“The Smell of the Wind”, a few days in Iran
The Smell of the Wind **
by Hadi Mohagegh
Iranian film, 1h30
Beauty can spring from slowness, The smell of the wind offers the master lesson. In a rural and verdant plain of a peaceful Iran, a man takes care of his son, a mute boy incapable of the slightest movement. With tenderness, he repeats day after day the care in their isolated little house.
Suffering from a malformation of the legs, the father has difficulty moving, which does not prevent him from ensuring their daily life by scraping stones and picking plants that he transforms into medication for the inhabitants of the region. When their transformer breaks down, depriving him and his son of electricity, he goes to a hamlet to call the service in charge of these repairs.
Still shots of beautiful landscapes
With the irruption of a technician, played by the director Hadi Mohaghegh, begins another story, more mobile. He depicts this population, scattered across the plains and the mountains, in moving snippets of life: a man busy mending his wife’s sock, a blind man on his way to a romantic rendezvous, a village guardian of the access to the electrical installation, or even a little boy on the floor doing his school homework.

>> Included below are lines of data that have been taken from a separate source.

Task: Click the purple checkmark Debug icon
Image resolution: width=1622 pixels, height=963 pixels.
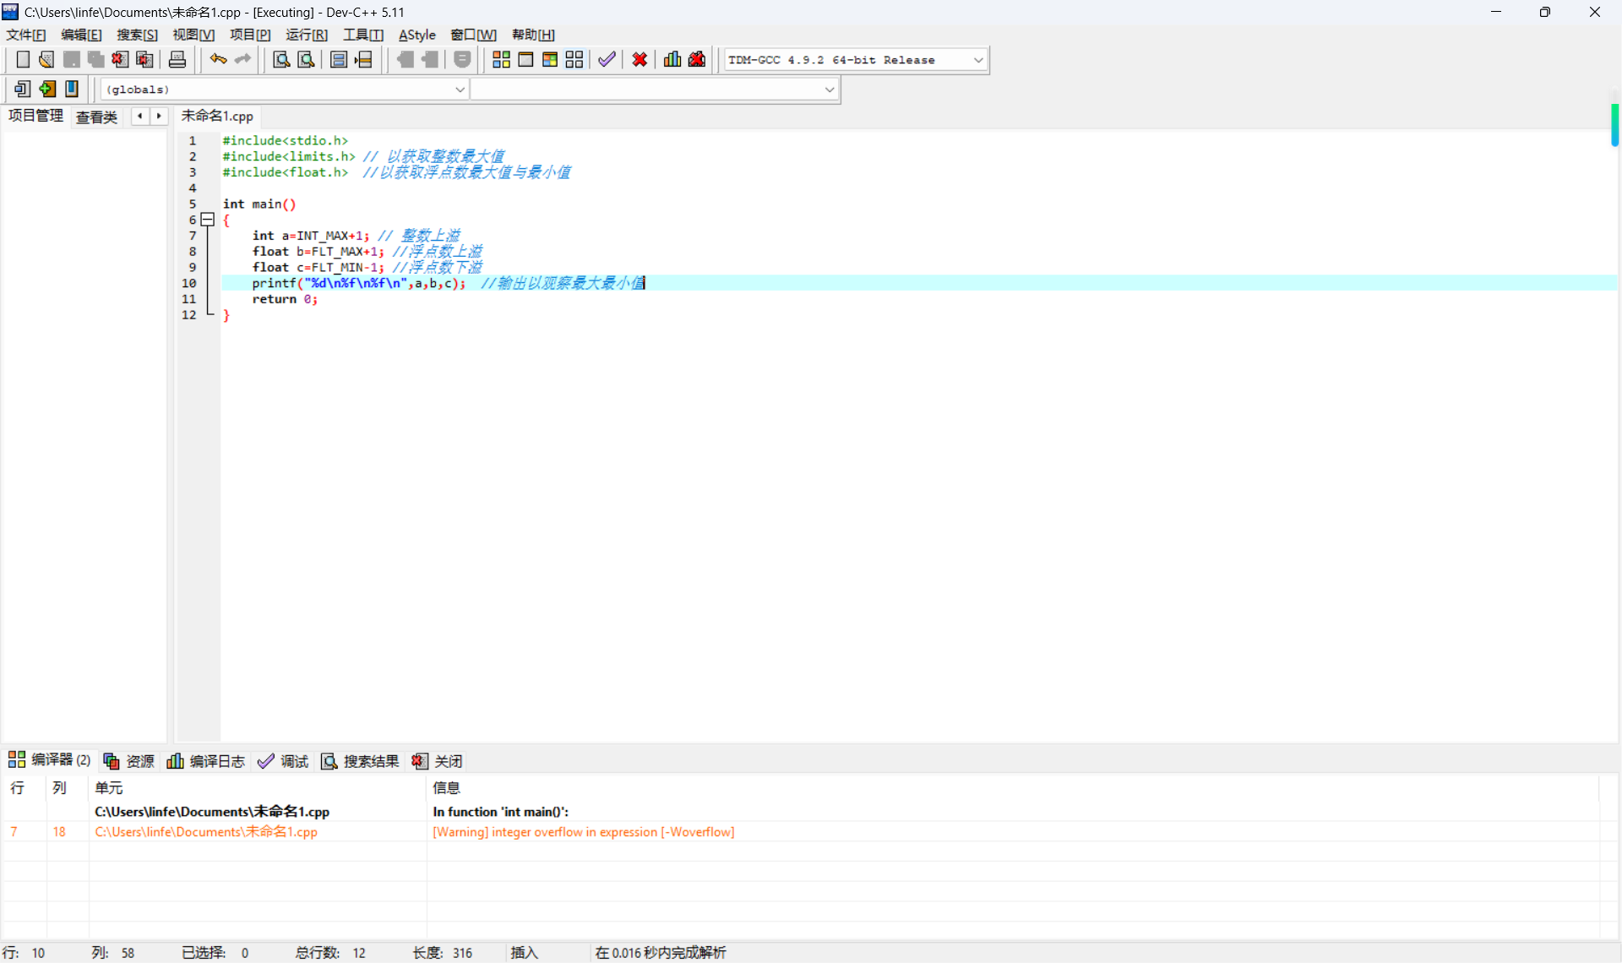Action: [x=607, y=60]
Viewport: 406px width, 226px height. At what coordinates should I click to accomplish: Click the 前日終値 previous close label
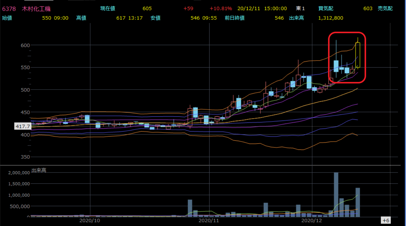pos(235,18)
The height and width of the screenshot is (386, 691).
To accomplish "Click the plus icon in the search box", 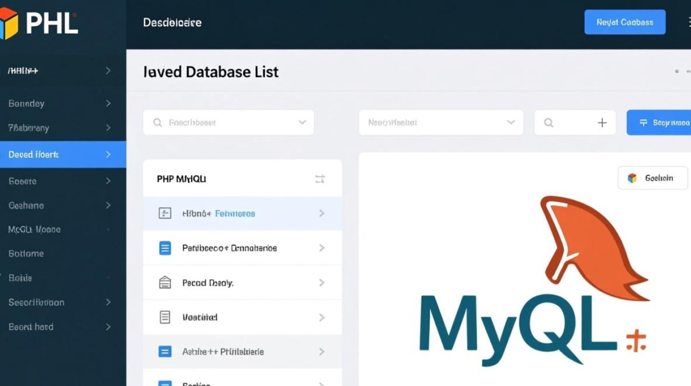I will click(602, 123).
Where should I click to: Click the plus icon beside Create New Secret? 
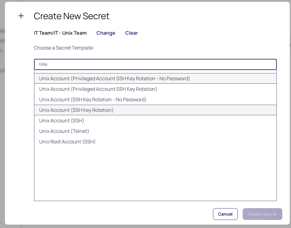click(x=21, y=16)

The imponderables multiply, delaying the repair of the transformer by the state employee, forcing him to make a thousand detours. On the stages of his career and the encounters that punctuate him, Hadi Mohaghegh poses his camera in long static shots. Their length allows you to probe their depth and delicate composition, to let yourself be captivated by the splendor of the landscapes magnified by photography and an acute sense of the frame.
An ode to kindness
The slowness of the narration and the rarity of the dialogues do not make The smell of the wind a film accessible to all. The songs of a woman and birds, the sounds of animals and the wind make up the essence of a soundtrack without affectation. But the quest for a casing turns into a poetic epic.
Reparation takes the turn of a human commitment, all the more poignant as the obstacles pile up. In a refined simplicity, the film secretly deploys a eulogy of mutual aid, an ode to kindness, where everyone, from the healer father to the electrician, from the mender to the blind, embodies the same powerful truth, responsibility towards others. .
.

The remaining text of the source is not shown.